##### Text section

Then one of her clients asks Talon to investigate a possible murder. And when Talon uses the TEV to view the crime, the identity of the killer is unmistakable—it’s him, Talon Avalon. Someone is taking timecasting to a whole new level and using it to frame Talon. And the only way he can prove his innocence is to go off the grid—which even in 2064 is a very dangerous thing to do…



The Golden Key by Melanie Rawn, Jennifer Roberson, and Kate Elliott - (DAW , Mass Market Paperback 06/07/2011) – This is a re-reprint of the World Fantasy nominee by three of the top Fantasy writers from DAW’s stable. I’ve read Elliott and enjoyed her work, but not the other two. What bothers me is how they chopped the original art by Michael Whelan

In Tira Virte, art is prized for its beauty and as a binding legal record of everything from marriages to treaties. Yet not even the Grand Duke knows how extraordinary the Grijalva family's art is, for certain Grijalva males are born with the ability to alter events and influence people in the real world through that they paint. Always, their power has been used for Tira Virte. But now Sario Grijalva has learned to use his Gift in a whole new way. And when he begins to work his magic both the Grijalvas and Tira Virte may pay the price.

Hot & Steamy by Jean Rabe and Martin H. Greenberg (Mass Market Paperback 6/07/2011 DAW ) – The monthly themed anthology from DAW for June 2011 is a mash-up of romance and Steampunk.

From the co-editor of Steampunk'd comes an all-new collection of adventure and romance amid Victorian steampunk settings. Sparks fly in these original stories of a steam-driven airship searching for a lost city, a crazy inventor in a powered wheelchair with a plot to take over the world, and a love story set in an alternate history version of America. Adventure abounds in these stories of love, loss, and danger- and there is plenty of steam!

Thistledown by Irene Radford (DAW Mass Market Paperback 6/7/2011) – Standalone from Radford, known for series about Dragons and Merlin, this one plays on the myth of faeries and imaginary friends.

Desdemona "Dusty" Carrick had lived in the small town of Skene Falls, Oregon her entire life. And, like many of the local children, she had played with "imaginary" Pixie friends in and around Ten Acre Woods. With each generation, as the children grew up they forgot their Pixie friends. Or most of them did. Others, like Dusty and her brother Dick, never truly forgot. For the Pixies of the Skene Falls were not in the least imaginary. And now their most treasured haven, the Ten Acre Woods, might soon be destroyed – and without the woods, the Pixies themselves would die.

The only hope for the Pixies rested with Thistle Down, exiled from her tribe and trapped in a mortal woman's body. Only if Thistle could adjust to being in a mortal body – minus her wings and most of her magic – and succeed in convinving Dusty and some of the townspeople of the danger they all faced, would she have any chance to save her own people and, perhaps, be allowed to return home...

##########

* [Set problem 1]: In the book listings, which town has Desdemona Carrick lived in her entire life?
* [Set problem 2]: Reproduce word for word the passage of the book listings starting at "Thistledown by Irene" and ending at "and imaginary friends.".
The data after this has no connection to the book listings.

##### Entries

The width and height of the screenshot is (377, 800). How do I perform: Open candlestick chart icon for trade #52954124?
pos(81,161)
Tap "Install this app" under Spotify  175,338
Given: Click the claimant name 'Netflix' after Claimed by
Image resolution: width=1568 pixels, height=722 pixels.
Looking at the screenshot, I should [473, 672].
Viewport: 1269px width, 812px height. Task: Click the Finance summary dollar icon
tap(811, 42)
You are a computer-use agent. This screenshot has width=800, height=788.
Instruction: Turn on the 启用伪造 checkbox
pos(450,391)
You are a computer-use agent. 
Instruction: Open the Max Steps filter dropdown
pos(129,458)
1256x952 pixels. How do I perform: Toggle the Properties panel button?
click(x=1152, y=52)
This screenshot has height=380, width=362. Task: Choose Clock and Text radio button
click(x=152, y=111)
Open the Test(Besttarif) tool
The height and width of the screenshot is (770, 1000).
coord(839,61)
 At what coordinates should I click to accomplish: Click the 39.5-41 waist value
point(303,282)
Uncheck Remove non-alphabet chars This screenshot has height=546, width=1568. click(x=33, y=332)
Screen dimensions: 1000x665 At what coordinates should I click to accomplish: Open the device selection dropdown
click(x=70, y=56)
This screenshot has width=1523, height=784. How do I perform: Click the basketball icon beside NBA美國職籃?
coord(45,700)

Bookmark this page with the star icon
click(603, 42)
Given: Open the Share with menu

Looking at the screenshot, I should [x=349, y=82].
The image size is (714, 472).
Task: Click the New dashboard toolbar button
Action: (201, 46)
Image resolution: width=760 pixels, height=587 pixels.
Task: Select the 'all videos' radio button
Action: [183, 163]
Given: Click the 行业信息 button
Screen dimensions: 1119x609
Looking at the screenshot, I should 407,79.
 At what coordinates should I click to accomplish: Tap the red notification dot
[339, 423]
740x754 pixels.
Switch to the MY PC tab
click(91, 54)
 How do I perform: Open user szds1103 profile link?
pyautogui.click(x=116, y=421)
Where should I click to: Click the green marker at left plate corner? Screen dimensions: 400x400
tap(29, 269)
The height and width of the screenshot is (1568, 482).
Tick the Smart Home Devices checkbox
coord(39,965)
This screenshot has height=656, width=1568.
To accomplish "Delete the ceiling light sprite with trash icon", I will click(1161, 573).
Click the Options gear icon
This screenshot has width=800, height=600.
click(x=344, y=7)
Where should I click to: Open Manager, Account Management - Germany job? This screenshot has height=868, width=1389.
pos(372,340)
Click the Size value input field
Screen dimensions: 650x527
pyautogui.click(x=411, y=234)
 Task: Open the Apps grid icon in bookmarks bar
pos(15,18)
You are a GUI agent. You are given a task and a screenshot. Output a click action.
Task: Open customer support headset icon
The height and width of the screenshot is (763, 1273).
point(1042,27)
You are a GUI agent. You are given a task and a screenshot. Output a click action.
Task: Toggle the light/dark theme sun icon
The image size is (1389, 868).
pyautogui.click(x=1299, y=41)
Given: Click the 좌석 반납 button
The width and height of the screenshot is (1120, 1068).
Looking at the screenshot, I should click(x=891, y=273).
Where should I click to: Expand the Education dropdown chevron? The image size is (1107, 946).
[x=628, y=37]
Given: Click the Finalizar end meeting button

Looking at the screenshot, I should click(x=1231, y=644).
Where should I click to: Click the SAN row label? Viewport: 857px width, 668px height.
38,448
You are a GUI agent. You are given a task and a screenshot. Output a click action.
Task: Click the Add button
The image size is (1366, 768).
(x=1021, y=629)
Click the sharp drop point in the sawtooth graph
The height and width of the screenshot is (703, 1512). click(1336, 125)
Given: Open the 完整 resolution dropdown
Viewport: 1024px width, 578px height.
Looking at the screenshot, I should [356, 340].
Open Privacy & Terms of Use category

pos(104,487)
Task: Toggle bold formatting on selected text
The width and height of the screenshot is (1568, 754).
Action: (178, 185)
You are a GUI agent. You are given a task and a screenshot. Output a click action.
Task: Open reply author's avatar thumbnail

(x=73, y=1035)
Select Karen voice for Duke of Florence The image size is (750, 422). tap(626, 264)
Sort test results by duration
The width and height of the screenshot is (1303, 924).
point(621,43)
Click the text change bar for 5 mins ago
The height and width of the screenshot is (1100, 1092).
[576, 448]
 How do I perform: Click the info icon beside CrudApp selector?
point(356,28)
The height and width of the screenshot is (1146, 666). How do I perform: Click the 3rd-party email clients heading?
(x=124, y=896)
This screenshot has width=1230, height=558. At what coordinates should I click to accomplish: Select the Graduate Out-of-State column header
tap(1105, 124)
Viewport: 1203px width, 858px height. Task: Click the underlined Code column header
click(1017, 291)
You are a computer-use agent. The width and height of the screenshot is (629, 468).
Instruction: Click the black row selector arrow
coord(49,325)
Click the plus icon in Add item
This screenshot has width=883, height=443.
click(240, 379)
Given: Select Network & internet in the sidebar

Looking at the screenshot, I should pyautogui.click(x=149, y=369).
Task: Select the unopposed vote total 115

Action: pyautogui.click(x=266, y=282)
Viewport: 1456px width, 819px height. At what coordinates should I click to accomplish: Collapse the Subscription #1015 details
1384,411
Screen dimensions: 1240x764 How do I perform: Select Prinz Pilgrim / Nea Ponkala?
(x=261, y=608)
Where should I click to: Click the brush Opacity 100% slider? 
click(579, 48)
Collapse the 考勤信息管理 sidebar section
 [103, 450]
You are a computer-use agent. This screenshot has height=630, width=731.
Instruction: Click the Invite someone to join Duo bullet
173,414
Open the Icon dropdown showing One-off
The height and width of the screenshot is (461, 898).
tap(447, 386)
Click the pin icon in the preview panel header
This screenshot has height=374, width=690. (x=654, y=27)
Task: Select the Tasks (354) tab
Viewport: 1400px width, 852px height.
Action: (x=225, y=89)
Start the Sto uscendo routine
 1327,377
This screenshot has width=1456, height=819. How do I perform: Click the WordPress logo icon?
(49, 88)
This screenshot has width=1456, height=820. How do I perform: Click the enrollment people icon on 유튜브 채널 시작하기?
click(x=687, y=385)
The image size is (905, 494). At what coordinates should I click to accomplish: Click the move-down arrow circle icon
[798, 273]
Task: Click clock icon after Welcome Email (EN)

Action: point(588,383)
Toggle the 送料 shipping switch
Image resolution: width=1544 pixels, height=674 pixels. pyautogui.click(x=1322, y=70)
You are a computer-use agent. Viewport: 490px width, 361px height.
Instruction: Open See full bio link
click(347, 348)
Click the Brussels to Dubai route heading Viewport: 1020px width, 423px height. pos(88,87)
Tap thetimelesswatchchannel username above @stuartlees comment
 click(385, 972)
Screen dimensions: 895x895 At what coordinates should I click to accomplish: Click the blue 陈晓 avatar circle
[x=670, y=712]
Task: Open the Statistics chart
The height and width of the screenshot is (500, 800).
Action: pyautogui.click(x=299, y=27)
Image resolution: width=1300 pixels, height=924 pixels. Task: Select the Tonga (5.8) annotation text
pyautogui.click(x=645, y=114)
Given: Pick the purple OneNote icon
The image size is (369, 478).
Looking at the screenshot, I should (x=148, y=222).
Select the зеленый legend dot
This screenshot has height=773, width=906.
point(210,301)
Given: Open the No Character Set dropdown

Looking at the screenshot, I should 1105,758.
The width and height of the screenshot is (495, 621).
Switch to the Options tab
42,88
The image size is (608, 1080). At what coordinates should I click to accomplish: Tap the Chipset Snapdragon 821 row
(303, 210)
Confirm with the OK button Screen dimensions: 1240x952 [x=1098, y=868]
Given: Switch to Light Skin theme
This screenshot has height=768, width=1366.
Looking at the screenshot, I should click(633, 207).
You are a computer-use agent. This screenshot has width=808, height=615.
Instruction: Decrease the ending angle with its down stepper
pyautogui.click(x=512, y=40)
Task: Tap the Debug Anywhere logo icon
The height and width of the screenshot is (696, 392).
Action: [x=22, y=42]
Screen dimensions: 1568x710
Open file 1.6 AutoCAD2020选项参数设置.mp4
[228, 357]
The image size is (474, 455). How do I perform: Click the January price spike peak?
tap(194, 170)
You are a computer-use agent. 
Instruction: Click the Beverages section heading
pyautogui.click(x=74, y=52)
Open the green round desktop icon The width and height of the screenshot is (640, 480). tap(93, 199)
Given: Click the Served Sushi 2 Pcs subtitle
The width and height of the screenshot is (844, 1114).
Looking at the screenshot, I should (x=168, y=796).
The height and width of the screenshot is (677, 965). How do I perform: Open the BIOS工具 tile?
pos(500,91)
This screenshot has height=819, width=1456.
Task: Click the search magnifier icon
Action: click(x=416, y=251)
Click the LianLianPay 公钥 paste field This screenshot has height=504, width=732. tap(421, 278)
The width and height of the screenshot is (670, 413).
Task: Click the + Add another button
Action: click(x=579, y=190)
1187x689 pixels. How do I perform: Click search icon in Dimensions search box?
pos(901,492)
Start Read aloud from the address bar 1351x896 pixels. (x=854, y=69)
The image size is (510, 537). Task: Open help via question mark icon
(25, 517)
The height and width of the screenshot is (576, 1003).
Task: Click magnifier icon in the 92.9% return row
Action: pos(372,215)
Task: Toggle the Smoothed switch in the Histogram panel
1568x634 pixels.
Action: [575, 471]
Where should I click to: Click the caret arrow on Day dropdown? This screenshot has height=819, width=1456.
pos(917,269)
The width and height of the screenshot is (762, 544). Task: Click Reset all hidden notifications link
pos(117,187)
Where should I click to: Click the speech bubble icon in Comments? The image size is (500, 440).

##########

* [Full answer 1]: Skene Falls, Oregon.

* [Full answer 2]:
Thistledown by Irene Radford (DAW Mass Market Paperback 6/7/2011) – Standalone from Radford, known for series about Dragons and Merlin, this one plays on the myth of faeries and imaginary friends.